In this large CR cohort, patients with and without diabetes demonstrated a reduction in the MetS prevalence, in addition to comprehensive cardiometabolic risk reduction after completing a 12-week CR program. However, overall improvements in the cardiometabolic risk profiles among patients with diabetes were smaller than improvements reported in patients without diabetes. Reductions in IR and increases in peak METs were among the most notable cardiometabolic benefits observed regardless of diabetes status, though, peak METs achieved after CR completion in diabetic patients remained lower than non-diabetic counterparts. Improvements in lipid profiles translated to a greater percentage of patients meeting national lipid guidelines [19,24]; while, non-diabetic patients were more effective at meeting HDL and TG goals than diabetic patients.
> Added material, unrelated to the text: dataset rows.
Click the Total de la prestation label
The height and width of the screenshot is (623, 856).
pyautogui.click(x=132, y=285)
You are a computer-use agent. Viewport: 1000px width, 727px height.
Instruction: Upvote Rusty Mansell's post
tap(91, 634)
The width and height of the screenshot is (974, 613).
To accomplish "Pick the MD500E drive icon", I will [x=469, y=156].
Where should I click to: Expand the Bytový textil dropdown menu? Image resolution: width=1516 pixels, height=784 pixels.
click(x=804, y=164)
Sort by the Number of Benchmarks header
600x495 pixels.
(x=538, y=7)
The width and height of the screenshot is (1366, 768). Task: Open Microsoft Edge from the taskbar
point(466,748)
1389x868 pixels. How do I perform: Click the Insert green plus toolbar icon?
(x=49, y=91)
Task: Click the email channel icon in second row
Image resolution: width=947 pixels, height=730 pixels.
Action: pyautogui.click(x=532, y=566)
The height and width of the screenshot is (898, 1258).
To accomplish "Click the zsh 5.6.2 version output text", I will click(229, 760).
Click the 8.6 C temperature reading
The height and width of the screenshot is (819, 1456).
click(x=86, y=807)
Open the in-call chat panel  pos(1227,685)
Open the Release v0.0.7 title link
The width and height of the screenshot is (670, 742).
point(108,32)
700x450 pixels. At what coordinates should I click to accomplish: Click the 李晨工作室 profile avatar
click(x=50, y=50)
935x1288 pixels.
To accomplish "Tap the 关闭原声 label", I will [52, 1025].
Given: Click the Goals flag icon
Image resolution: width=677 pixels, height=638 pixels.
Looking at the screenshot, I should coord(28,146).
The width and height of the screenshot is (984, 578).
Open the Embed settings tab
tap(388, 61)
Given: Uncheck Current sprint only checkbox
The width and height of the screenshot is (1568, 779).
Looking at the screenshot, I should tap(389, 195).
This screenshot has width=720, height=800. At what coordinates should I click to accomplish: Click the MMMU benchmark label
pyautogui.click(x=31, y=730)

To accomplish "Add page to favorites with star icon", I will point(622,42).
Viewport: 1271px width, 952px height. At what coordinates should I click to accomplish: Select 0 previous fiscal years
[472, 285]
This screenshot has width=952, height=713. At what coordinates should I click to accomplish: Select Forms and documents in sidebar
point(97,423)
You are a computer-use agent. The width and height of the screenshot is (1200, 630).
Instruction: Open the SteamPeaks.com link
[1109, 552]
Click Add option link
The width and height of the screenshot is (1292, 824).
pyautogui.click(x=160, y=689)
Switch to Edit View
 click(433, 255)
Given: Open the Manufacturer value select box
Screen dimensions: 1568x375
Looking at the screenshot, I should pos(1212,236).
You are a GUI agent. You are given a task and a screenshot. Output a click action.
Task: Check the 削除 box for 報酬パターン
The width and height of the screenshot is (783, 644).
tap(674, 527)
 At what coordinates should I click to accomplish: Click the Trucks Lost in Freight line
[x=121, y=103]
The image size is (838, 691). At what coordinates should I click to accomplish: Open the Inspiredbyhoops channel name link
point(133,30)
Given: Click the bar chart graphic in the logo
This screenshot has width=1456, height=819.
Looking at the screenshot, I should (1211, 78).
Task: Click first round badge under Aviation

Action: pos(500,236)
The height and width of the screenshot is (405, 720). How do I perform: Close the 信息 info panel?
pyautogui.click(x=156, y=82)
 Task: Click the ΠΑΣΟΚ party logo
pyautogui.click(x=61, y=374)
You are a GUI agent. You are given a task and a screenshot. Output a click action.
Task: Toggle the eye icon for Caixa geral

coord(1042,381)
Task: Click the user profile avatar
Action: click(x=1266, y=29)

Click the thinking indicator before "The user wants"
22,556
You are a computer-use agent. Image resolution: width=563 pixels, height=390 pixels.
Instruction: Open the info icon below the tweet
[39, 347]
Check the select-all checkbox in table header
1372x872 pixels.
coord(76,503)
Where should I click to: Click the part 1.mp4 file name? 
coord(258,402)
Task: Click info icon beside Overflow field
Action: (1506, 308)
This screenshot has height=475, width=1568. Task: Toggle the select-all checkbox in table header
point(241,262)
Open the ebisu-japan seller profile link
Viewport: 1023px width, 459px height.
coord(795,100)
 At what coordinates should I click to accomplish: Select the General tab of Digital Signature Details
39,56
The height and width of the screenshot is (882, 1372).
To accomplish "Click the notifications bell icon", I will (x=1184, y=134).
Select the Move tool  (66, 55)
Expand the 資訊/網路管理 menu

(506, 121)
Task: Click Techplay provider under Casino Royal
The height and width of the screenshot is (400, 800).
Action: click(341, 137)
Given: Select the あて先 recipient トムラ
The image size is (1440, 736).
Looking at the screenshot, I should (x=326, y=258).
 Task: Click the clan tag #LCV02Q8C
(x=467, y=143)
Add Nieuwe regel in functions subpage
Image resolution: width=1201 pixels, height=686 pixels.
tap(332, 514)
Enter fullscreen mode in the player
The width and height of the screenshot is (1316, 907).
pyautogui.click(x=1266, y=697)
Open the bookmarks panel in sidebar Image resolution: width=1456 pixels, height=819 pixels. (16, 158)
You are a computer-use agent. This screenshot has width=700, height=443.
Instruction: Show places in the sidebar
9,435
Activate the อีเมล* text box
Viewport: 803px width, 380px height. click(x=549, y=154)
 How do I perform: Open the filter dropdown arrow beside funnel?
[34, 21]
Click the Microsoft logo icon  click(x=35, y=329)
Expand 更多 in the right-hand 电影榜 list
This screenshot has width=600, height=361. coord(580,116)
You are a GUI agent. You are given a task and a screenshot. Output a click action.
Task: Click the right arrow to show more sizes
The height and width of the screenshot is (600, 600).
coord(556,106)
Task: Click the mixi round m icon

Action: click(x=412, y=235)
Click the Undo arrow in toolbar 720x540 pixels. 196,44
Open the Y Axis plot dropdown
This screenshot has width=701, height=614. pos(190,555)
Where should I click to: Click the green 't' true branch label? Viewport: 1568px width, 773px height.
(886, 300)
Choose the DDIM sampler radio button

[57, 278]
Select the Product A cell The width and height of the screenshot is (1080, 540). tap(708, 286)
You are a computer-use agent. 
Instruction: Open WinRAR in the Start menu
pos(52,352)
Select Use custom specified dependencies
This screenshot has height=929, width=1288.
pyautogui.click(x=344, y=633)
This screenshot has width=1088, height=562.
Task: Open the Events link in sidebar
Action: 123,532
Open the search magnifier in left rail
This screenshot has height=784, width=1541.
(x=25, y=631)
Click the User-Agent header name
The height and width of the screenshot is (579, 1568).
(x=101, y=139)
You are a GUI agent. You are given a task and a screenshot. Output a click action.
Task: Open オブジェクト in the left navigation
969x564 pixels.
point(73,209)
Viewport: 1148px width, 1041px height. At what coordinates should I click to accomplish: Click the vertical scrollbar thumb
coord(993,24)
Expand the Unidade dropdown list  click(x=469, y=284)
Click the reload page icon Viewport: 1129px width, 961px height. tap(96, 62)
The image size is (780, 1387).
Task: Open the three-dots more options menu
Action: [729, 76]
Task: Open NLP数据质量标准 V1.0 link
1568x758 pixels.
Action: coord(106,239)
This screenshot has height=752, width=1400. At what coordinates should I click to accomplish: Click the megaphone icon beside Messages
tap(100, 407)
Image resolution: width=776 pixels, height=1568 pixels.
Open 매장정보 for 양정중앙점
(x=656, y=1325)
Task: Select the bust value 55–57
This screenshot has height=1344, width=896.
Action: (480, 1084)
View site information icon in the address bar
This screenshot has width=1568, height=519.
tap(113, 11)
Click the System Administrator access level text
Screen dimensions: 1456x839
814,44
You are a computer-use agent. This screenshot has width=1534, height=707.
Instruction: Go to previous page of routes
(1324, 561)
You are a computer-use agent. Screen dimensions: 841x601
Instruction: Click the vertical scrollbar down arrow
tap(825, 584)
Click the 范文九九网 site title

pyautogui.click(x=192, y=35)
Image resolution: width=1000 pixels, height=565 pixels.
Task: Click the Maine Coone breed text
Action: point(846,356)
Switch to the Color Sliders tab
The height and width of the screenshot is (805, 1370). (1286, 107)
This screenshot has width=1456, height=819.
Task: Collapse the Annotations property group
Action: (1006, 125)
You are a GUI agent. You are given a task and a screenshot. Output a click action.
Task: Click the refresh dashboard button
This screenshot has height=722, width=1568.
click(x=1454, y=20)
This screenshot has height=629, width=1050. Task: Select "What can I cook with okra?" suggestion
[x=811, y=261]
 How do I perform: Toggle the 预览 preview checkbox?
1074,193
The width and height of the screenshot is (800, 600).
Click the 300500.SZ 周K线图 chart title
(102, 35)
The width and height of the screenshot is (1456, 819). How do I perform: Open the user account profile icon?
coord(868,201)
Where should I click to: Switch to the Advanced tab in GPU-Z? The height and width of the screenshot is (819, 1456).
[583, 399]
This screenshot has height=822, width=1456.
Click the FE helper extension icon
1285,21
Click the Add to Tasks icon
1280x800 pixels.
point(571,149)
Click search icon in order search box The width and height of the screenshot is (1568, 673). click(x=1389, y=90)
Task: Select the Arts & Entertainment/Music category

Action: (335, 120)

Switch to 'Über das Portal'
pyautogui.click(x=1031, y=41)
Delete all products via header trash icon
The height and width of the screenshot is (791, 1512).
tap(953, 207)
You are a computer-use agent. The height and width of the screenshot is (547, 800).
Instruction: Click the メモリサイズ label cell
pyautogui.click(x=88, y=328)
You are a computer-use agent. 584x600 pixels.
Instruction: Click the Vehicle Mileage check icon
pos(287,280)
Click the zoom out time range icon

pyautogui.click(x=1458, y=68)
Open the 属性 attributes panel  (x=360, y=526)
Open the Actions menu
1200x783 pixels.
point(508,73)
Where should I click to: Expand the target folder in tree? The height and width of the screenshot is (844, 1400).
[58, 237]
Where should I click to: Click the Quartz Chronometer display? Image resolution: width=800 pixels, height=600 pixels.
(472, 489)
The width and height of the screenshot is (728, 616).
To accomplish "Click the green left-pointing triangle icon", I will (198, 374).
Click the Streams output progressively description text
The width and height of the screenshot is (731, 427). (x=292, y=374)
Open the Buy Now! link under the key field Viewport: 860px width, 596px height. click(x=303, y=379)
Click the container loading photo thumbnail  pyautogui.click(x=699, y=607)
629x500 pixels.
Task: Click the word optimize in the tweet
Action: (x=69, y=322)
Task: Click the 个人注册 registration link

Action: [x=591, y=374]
Our findings represent the first systematic attempt to examine the changes in MetS, diabetes and other cardiometabolic risk factors during CR participation in a large population of CHD patients who completed CR. Our analyses adjusted for systematic differences in baseline patient characteristics, which may otherwise confound the observed CR “treatment” effect, by applying propensity matching methods to identify and uniquely balance diabetic and non-diabetic groups based on group similarities in various demographic, behavioral, and clinical covariates. As expected, the MetS burdened a higher proportion of diabetic (25.5%) than non-diabetic patients (20%). IR, which affected 57% diabetic patients and 48% non-diabetic patients, along with abdominal obesity, and low HDL levels were the three most common comorbidities that explained MetS prevalence in diabetic and non-diabetic groups. Contrary to our hypothesis, CR completion appeared less effective at improving MetS and metabolic derangements in diabetic patients than in nondiabetic patients. After CR completion, nearly 3.3% of diabetic patients no longer had MetS, an improvement rate of 13% that was clinically significant, albeit, modest compared to the 33% improvement rate noted in non-diabetic patients. The decrease in MetS prevalence observed in both groups was primarily explained by the change (% decrease) in the prevalence of patients who met the risk criteria for high TG (26%, 40%), IR (16%, 32%) and low HDL (6%, 19%) after 12-weeks.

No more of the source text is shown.